Ich verliess hier den Weg, werde die Fortsetzung ins Eigental bei anderer Gelegenheit unter die Wanderschuhe und ins Blickfeld nehmen. Ich steuerte Obernau an, fand mich unversehens in einem voluminösen Industriegebiet, das vor allem im Dienste des Mazda-Automobilismus steht und steuerte der Haltestelle „Stampfeli“ zu. Der Bus Nummer 10 brachte mich zum Luzerner Hauptbahnhof zurück. Dort waren sie wieder, die Hektik, Werbebotschaften. Ein älterer, heruntergekommenen Drögeler, eine offensichtlich gescheiterte Existenz, nuckelte an einer Flasche und rempelte mich auf primitive Weise an.
 
Verhaltene Werbung
Was für ein Gegensatz zum Luzerner Klimaweg! Er ist ein Aufruf zur Besinnung, kein Mittel zur Indoktrination.

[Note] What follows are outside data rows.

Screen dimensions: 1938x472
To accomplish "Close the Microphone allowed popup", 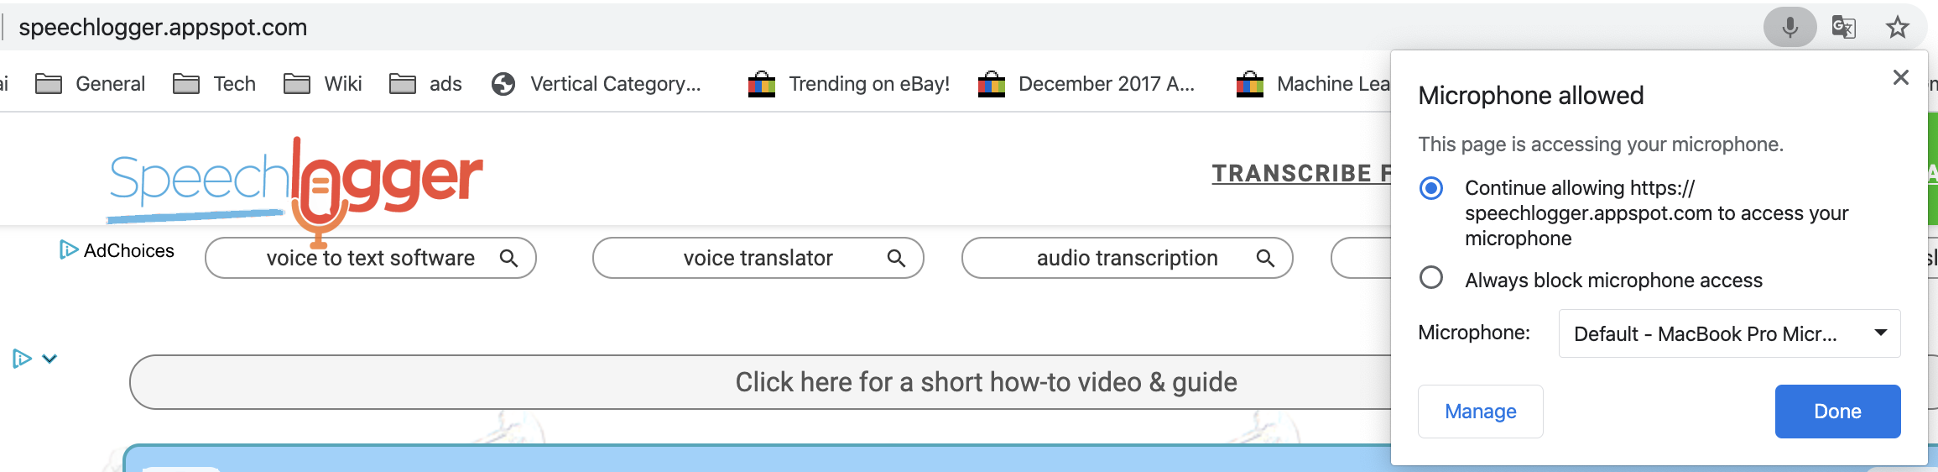I will 1900,78.
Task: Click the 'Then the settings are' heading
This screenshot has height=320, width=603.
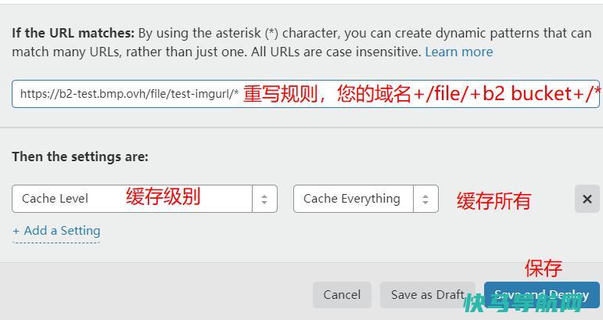Action: point(80,156)
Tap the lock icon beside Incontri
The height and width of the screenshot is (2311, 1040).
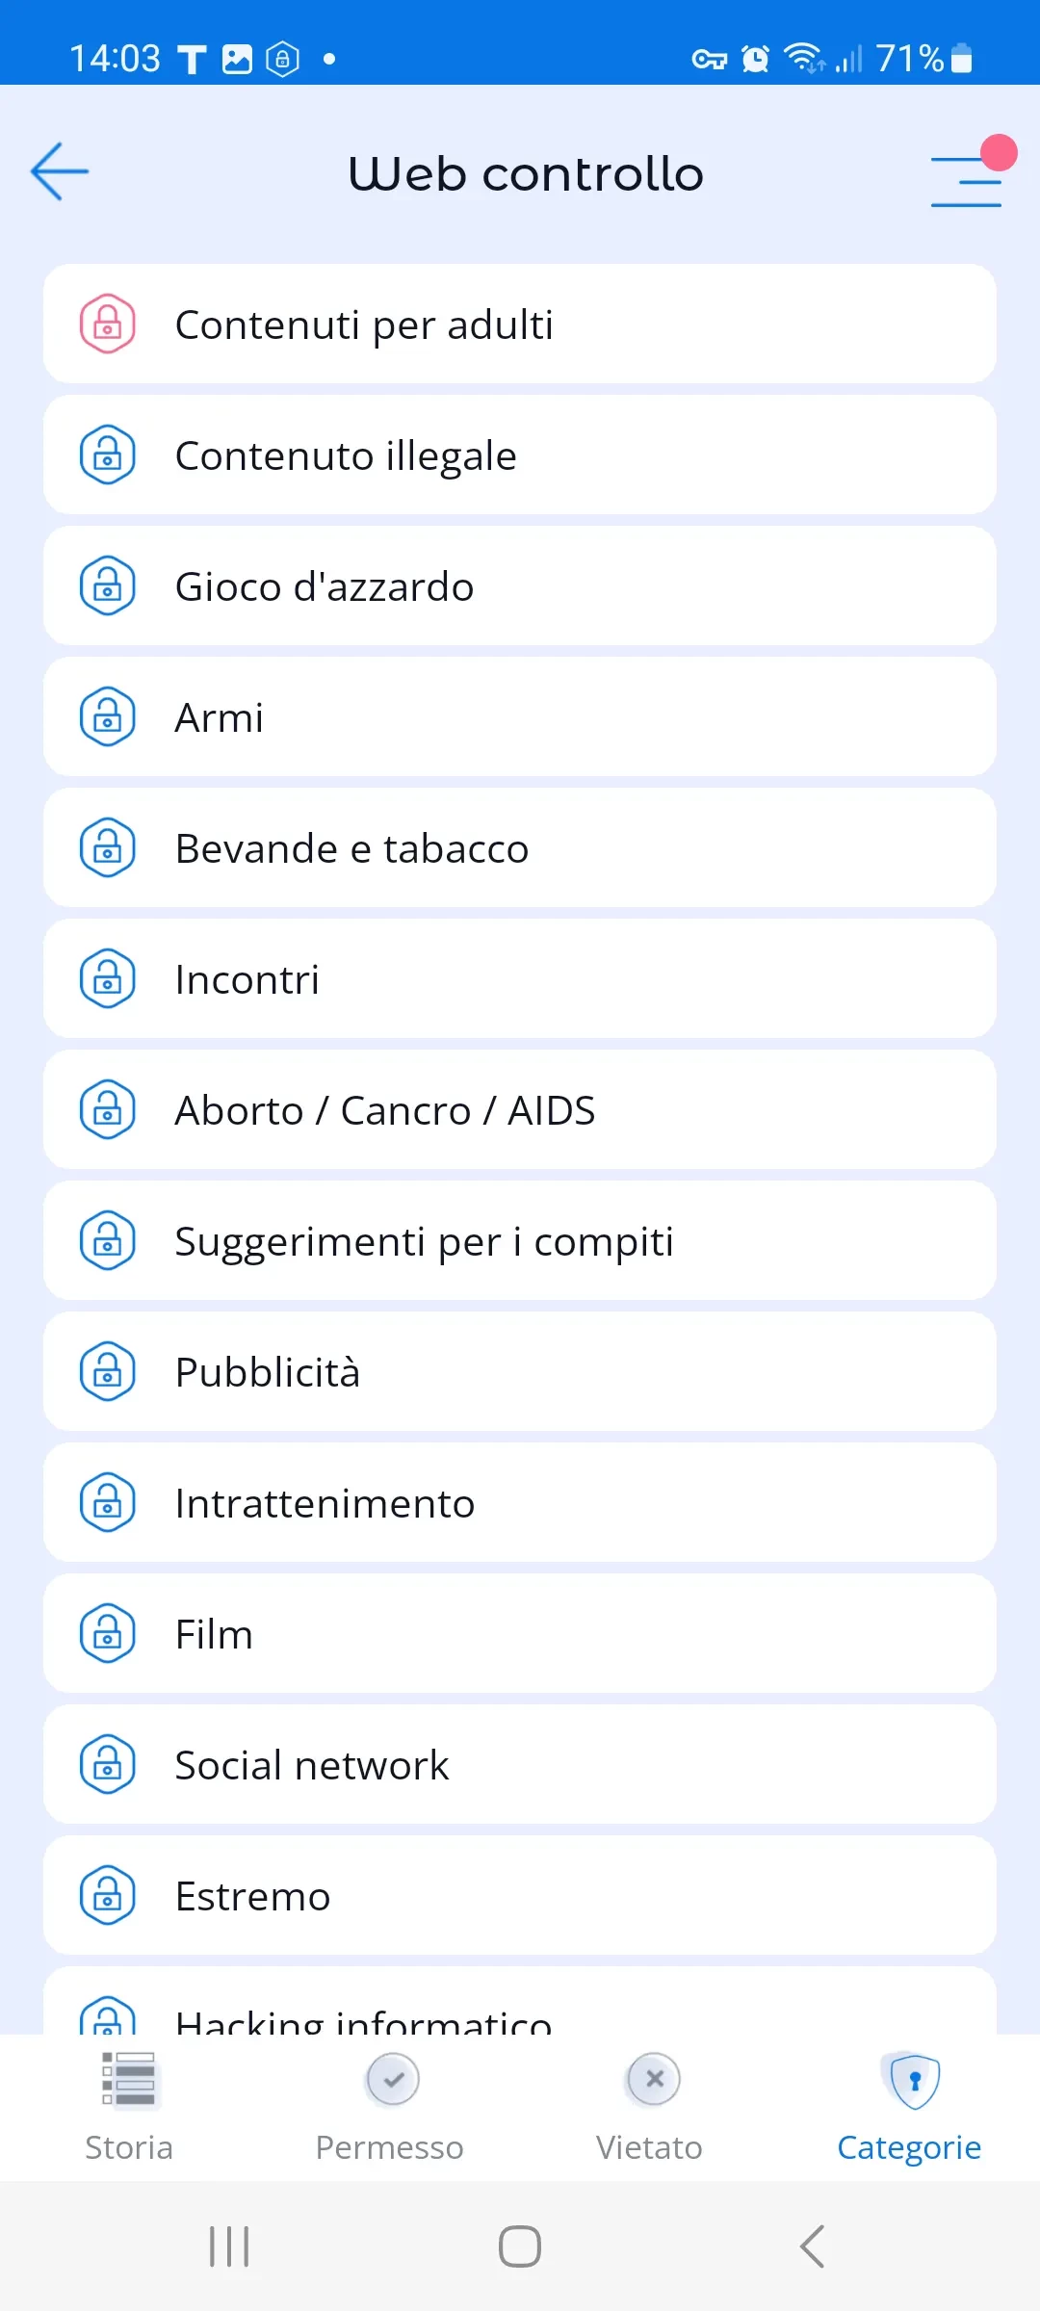[107, 978]
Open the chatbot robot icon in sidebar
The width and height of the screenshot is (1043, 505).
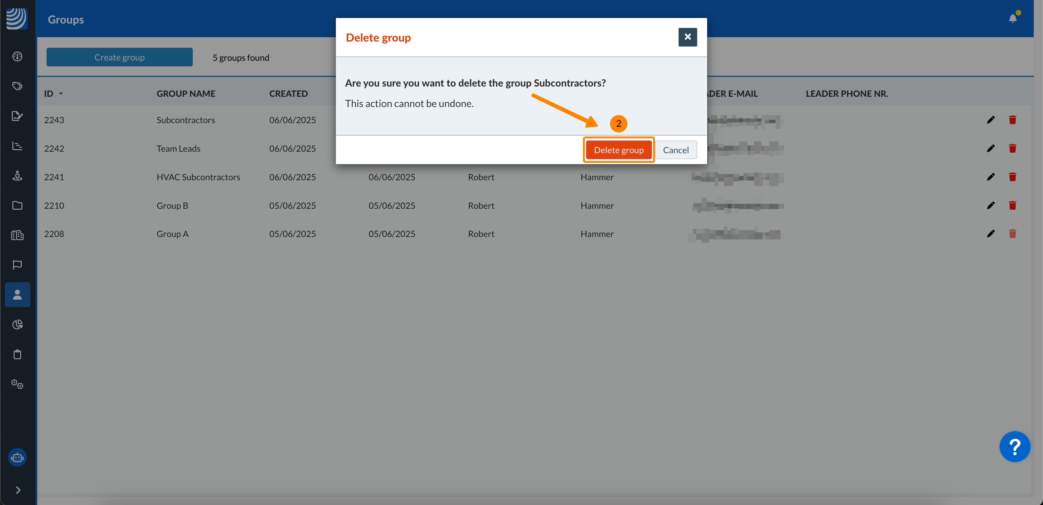(x=17, y=457)
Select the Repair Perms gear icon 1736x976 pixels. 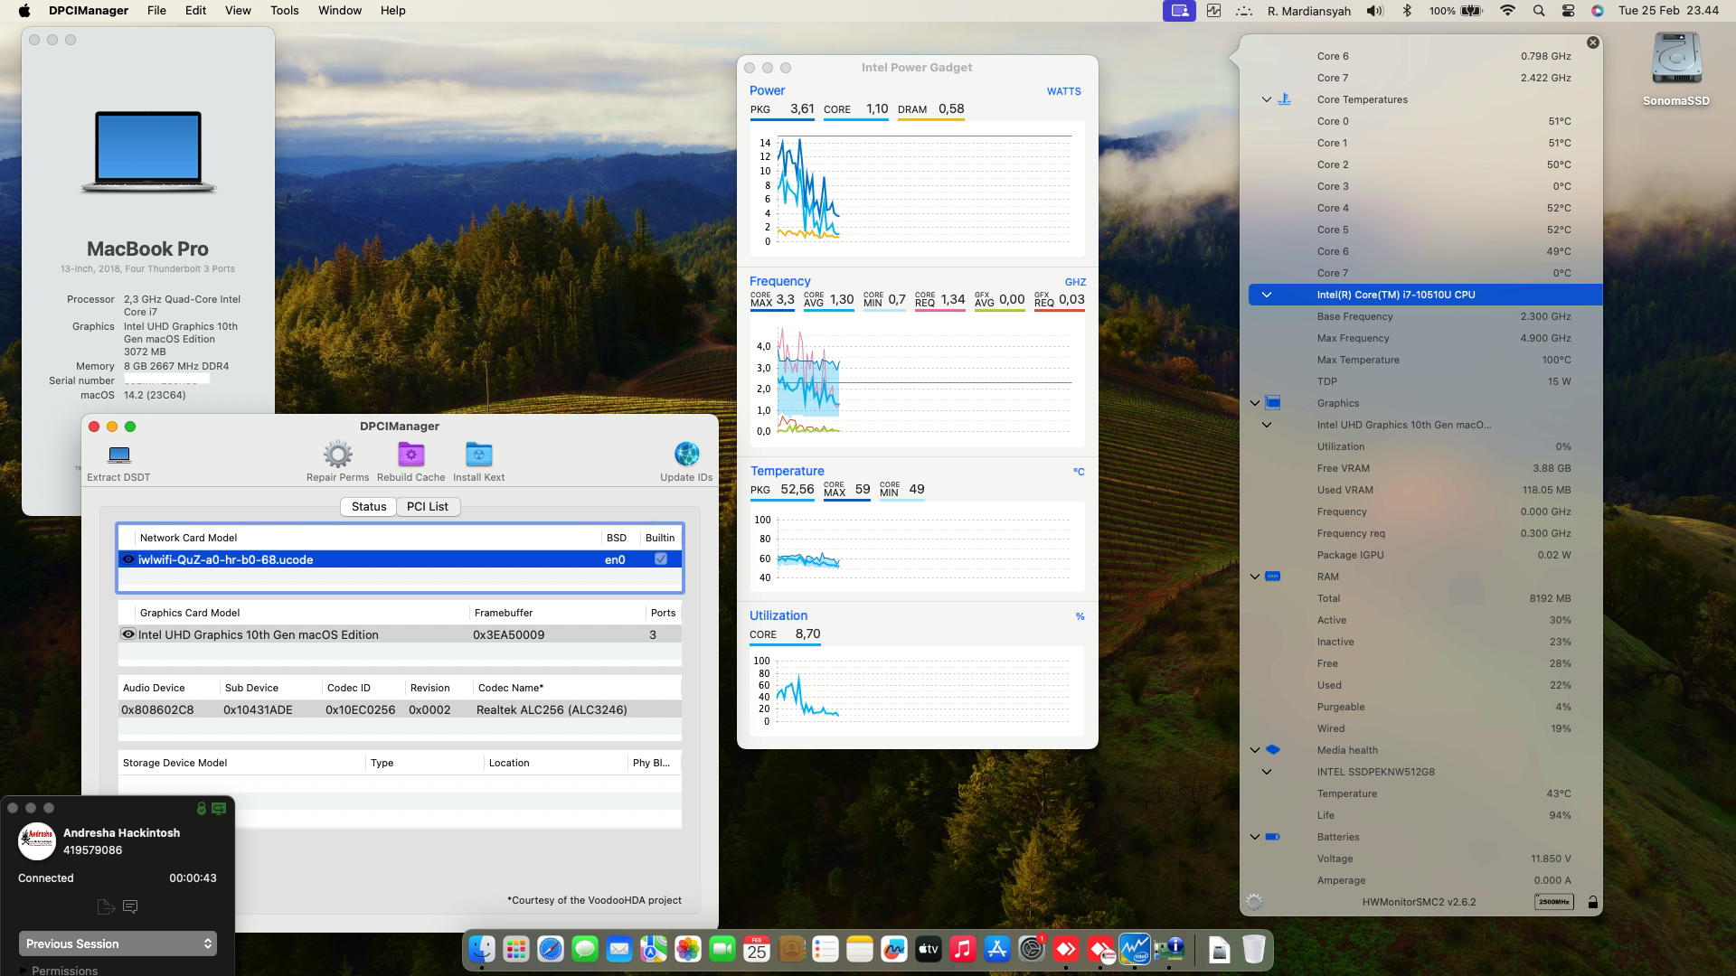click(337, 455)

Zudem wirkt sympathisch, dass die Sponsoren (Kanton Luzern, Stiftung Drittes Millennium, Bundesamt für Umwelt, Ernst-Göhner-Stiftung, Korporationsgemeinde Luzern, Architekturbüro Iwan Bühler GmbH, Jürg Balmer, Treuhand AG, Bärlocher Steinbruch und Steinhauerei AG, Brunner AG Druck und Medien, Agentur Luzern der EGK-Gesundheitskasse, Hotel Restaurant Hammer, vbl Verkehrsbetriebe Luzern) kaum in Erscheinung treten, im Gegensatz zu verschiedenen Gesundheitstrails, die vor Werbung triefen.
 
Wie man sah, verläuft der Klimaweg auf einer höheren Ebene, vorerst über den Sonnenberg, aber auch er kommt nicht um die Konfrontation mit Abgründen herum – im Interesse des Gleichgewichts, das sich überall einzustellen sucht, selbst beim anthropogen gestörten Klima.